Identification of SETBP1 Mutations by Gene Panel Sequencing in Individuals With Intellectual Disability or With "Developmental and Epileptic Encephalopathy"

Emanuela Leonardi; Elisa Bettella; Maria Federica Pelizza; Maria Cristina Aspromonte; Roberta Polli; Clementina Boniver; Stefano Sartori; Donatella Milani; Alessandra Murgia

doi:10.3389/fneur.2020.593446

Identification of SETBP1 Mutations by Gene Panel Sequencing in Individuals With Intellectual Disability or With "Developmental and Epileptic Encephalopathy"
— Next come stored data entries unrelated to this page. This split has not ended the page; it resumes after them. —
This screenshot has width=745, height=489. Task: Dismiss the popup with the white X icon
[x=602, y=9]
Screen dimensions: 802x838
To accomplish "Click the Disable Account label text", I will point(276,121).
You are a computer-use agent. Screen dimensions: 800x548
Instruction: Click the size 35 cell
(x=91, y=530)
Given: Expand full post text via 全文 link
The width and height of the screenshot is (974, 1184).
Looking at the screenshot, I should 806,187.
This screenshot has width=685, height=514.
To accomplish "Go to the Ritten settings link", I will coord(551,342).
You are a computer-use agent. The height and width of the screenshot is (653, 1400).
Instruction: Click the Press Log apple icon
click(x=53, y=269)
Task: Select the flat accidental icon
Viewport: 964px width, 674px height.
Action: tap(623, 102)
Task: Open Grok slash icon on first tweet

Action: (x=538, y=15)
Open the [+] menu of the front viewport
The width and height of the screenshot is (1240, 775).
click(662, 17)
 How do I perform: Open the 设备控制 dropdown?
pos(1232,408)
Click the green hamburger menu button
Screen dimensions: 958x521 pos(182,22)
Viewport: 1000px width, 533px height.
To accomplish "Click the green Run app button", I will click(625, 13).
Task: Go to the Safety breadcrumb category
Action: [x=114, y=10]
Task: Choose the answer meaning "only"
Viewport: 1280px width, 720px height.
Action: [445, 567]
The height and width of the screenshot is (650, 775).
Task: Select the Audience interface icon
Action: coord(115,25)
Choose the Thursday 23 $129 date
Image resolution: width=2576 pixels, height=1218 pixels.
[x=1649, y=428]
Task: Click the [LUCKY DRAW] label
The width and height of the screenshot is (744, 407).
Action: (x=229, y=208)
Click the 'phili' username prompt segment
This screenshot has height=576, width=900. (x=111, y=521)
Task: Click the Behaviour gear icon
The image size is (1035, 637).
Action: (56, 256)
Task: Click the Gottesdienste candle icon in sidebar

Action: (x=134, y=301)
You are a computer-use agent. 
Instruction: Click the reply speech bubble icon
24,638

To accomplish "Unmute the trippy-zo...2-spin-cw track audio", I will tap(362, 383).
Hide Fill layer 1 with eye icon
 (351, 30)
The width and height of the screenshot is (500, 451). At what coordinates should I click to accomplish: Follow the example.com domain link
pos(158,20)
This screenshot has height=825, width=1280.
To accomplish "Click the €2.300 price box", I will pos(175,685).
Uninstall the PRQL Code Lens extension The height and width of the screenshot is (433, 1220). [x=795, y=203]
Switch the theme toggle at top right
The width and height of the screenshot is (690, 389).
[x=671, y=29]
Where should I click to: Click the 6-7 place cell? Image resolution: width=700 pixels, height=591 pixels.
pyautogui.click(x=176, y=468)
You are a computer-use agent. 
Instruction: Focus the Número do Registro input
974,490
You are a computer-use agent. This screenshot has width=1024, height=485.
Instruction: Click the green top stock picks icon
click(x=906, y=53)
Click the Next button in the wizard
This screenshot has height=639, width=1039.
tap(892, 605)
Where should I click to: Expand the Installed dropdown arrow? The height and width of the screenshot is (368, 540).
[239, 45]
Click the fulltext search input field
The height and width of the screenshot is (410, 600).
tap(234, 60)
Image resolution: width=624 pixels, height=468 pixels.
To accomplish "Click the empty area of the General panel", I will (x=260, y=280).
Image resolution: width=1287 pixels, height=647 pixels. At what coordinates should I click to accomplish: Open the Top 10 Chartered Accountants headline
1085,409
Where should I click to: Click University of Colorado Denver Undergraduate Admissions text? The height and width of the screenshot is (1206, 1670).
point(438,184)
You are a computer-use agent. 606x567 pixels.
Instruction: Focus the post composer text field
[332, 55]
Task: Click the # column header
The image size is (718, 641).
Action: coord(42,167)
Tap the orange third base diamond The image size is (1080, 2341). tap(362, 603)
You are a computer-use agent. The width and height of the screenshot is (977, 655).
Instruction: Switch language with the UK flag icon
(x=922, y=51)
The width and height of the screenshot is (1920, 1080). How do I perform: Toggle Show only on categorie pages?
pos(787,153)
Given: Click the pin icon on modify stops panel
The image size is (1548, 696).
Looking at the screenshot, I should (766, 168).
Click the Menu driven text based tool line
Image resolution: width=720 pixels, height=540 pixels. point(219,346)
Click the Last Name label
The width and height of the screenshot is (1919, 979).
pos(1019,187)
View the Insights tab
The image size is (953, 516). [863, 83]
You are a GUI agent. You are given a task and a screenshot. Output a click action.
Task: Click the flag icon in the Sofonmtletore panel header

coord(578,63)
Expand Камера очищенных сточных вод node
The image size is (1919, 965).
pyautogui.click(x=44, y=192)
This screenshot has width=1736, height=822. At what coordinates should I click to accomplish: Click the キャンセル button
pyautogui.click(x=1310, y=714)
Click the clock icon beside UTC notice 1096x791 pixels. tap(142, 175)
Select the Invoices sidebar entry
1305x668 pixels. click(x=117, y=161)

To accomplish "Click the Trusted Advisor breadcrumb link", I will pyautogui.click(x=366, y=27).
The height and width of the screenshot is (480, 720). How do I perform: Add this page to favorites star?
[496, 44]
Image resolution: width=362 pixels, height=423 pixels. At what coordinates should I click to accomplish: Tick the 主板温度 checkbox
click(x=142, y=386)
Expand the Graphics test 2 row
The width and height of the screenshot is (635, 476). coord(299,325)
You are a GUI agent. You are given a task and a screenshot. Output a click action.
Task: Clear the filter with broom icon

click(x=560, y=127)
Front Neurol. 2020 Dec 16:11:593446. doi: 10.3389/fneur.2020.593446. eCollection 2020.

Authors

Emanuela Leonardi^{1

2}, Elisa Bettella^{1

2}, Maria Federica Pelizza³, Maria Cristina Aspromonte^{1

2}, Roberta Polli^{1

2}, Clementina Boniver³, Stefano Sartori³, Donatella Milani⁴, Alessandra Murgia^{1

2}

Affiliations

¹ Molecular Genetics of Neurodevelopment, Department of Woman and Child Health, University of Padova, Padua, Italy.
² Fondazione Istituto di Ricerca Pediatrica (IRP), Città Della Speranza, Padua, Italy.
³ Paediatric Neurology and Neurophysiology Unit, Department of Woman and Child Health, University Hospital of Padova, Padua, Italy.
⁴ Fondazione Istituto di Ricovero e Cura a Carattere Scientifico (IRCCS), Ca' Granda Ospedale Maggiore Policlinico, Milan, Italy.

Abstract

SETBP1 mutations are associated with the Schinzel-Giedion syndrome (SGS), characterized by profound neurodevelopmental delay, typical facial features, and multiple congenital malformations (OMIM 269150). Refractory epilepsy is a common feature of SGS. Loss of function mutations have been typically associated with a distinct and milder phenotype characterized by intellectual disability and expressive speech impairment. Here we report three variants of SETBP1, two novel de novo truncating mutations, identified by NGS analysis of an Intellectual Disability gene panel in 600 subjects with non-specific neurodevelopmental disorders, and one missense identified by a developmental epilepsy gene panel tested in 56 pediatric epileptic cases. The three individuals carrying the identified SETBP1 variants presented mild to severe developmental delay and lacked the cardinal features of classical SGS. One of these subjects, carrying the c.1765C>T (p.Arg589^*) mutation, had mild Intellectual Disability with speech delay; the second one carrying the c.2199_2203del (p.Glu734Alafs19^*) mutation had generalized epilepsy, responsive to treatment, and moderate Intellectual Disability; the third patient showed a severe cognitive defects and had a history of drug resistant epilepsy with West syndrome evolved into a Lennox-Gastaut syndrome. This latter subject carries the missense c.2572G>A (p.Glu858Lys) variant, which is absent from the control population, reported as de novo in a subject with ASD, and located close to the SETBP1 hot spot for SGS-associated mutations. Our findings contribute to further characterizing the associated phenotypes and suggest inclusion of SETBP1 in the list of prioritized genes for the genetic diagnosis of overlapping phenotypes ranging from non-specific neurodevelopmental disorders to "developmental and epileptic encephalopathy" (DEE).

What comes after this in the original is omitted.